Problem to solve:
Please repeat the lines below, exactly and only, from the one that holds "Given: Click the Save & Close icon" through the one that holds "Task: Open the Q & A tab".

Input for this task:

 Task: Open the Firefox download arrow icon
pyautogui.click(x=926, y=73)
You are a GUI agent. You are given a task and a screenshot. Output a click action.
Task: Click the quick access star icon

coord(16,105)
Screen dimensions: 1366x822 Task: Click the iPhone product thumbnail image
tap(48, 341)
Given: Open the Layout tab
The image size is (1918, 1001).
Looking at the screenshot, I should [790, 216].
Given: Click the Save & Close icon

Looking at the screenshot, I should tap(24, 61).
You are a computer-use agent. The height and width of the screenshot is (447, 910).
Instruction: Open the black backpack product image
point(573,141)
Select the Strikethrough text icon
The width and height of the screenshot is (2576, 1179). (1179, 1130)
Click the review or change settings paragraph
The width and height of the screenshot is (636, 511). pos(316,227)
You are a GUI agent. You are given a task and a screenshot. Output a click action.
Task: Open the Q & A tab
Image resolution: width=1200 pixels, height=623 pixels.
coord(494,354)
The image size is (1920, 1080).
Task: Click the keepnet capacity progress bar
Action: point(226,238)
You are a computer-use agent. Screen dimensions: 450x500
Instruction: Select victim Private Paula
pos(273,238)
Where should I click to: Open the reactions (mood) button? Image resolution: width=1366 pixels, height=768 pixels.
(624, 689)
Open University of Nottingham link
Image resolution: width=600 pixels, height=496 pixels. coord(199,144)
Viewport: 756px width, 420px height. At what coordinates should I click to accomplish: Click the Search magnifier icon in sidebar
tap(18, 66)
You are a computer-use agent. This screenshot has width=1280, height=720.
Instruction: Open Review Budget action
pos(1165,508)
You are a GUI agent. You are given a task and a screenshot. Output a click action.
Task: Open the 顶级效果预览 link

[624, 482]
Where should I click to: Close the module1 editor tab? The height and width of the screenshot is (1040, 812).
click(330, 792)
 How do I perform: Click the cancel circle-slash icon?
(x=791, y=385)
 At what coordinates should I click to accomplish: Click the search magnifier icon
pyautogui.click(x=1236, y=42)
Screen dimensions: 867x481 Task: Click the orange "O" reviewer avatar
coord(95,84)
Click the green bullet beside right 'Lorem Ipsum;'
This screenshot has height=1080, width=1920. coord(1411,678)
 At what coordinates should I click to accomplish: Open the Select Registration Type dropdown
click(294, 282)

Exercise solution:
Given: Click the Save & Close icon

Looking at the screenshot, I should tap(24, 61).
You are a computer-use agent. The height and width of the screenshot is (447, 910).
Instruction: Open the black backpack product image
point(573,141)
Select the Strikethrough text icon
The width and height of the screenshot is (2576, 1179). (1179, 1130)
Click the review or change settings paragraph
The width and height of the screenshot is (636, 511). pos(316,227)
You are a GUI agent. You are given a task and a screenshot. Output a click action.
Task: Open the Q & A tab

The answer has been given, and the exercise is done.